The Mastercard–data.org AI2AI Challenge provided catalytic funding at a moment when experimentation was necessary but risky. In-kind support or seed capital from partners and supporters like Google.org, Zendesk, Cisco, the Patrick J. McGovern Foundation, and Anthropic provided compute, tooling, and technical collaboration that dramatically lowered barriers to responsible prototyping. All have supported the unglamorous but essential work of governance, evaluation, and knowledge sharing. Additionally, access to licenses for staff users has proven truly empowering.
What matters here is not brand association. It is alignment. When partners share a commitment to open learning, safety, and real-world impact—rather than quick wins—AI can be explored in ways that serve public good rather than undermine it.
From Admiring the Problem to Solving It
The humanitarian sector is rightly cautious about AI. The stakes are high. But caution should not become paralysis, after all, it’s our duty to do the very best with whatever resources we have at our disposal.
At a moment when global humanitarian needs are rising and resources are shrinking, the question is not whether AI will shape the future of aid—it already is.
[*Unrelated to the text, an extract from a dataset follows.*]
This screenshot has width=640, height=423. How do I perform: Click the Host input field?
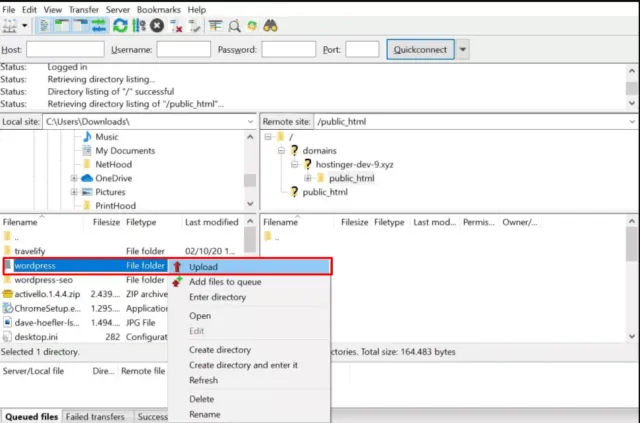point(65,49)
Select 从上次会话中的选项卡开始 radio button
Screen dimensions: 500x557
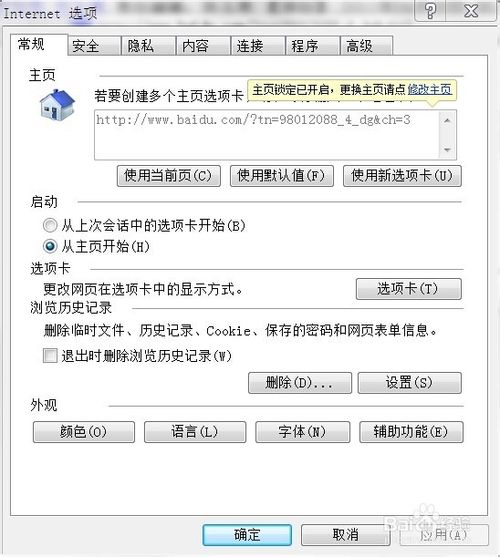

The real question is whether we will shape it deliberately, responsibly, and in service of those who need it most.
What we are learning at the IRC is that doing so requires humility, patience, and a willingness to publish uncomfortable truths alongside successes. It requires treating safety as a design constraint, not an afterthought. And it requires moving from admiring the scale of the problem to engaging with the difficult work of solving it.